While there are some significant power improvements, the older process means that Intel can only fit eight cores on its flagship Core i9-11900K.
To put that in perspective that looks really bad compared to the 12-core AMD Ryzen 9 5900X or even the last-gen 10-core i9-10900K.
Still Intel claims the new chips have massive improvements to efficiency that should keep the Rocket Lake-S parts competitive -- especially in gaming.
Rocket Lake-S CPUs launch March 30. The $539 Core i9-11900K has 8 cores and 16 threads with a single-core Thermal Velocity boost of 5.3GHz and 4.8GHz all-core boost. The slightly more affordable $399 i7-11700K boosts up to 5GHz, and the i5-11600K is $262 with 6 cores at a 4.9GHz boost.

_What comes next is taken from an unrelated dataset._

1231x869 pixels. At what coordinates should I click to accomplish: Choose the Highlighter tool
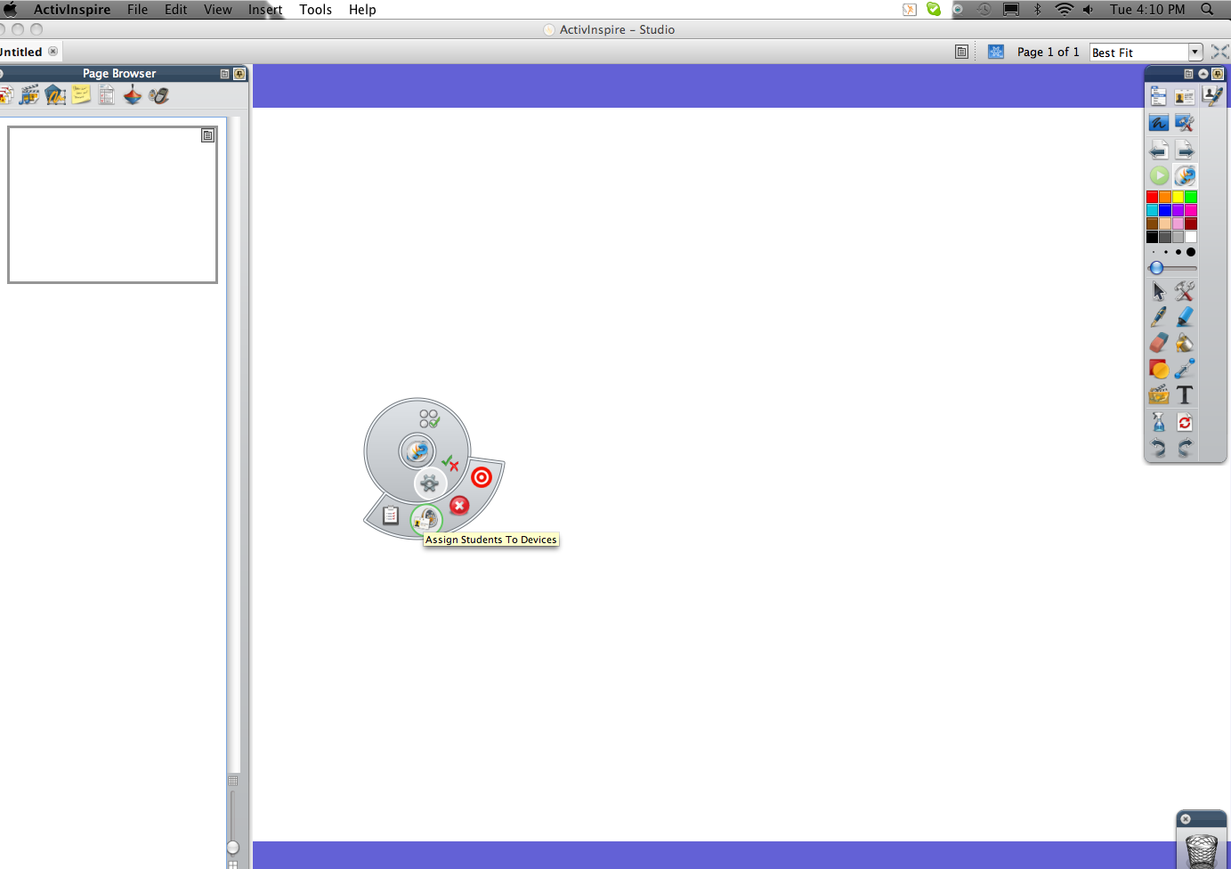tap(1185, 317)
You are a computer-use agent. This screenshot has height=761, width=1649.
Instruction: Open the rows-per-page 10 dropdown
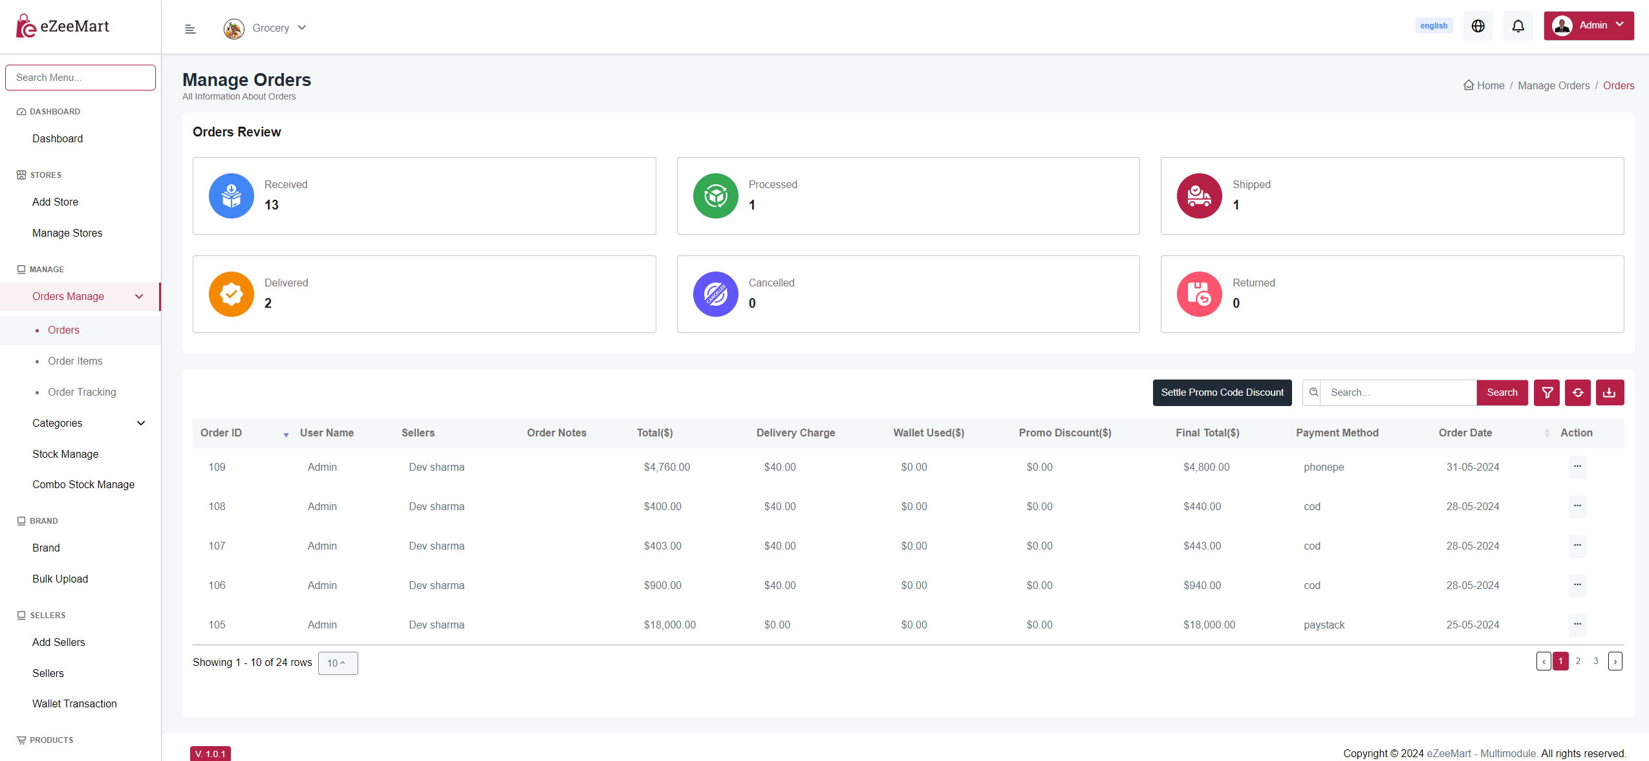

While the lack of cores is going to hurt Rocket Lake-S CPUs in multi-threaded applications, Intel claims that its 19 percent improvement to instructions per clock (IPC) will make up much of the difference.
The UHD graphics processor in the CPUs deliver 50 per cent better performance than last generation.
These high-clocked parts with improved performance should keep up and even exceed AMD's Zen 3 chips in certain games, like Microsoft's Flight Simulator - at least if you believe Chipzilla.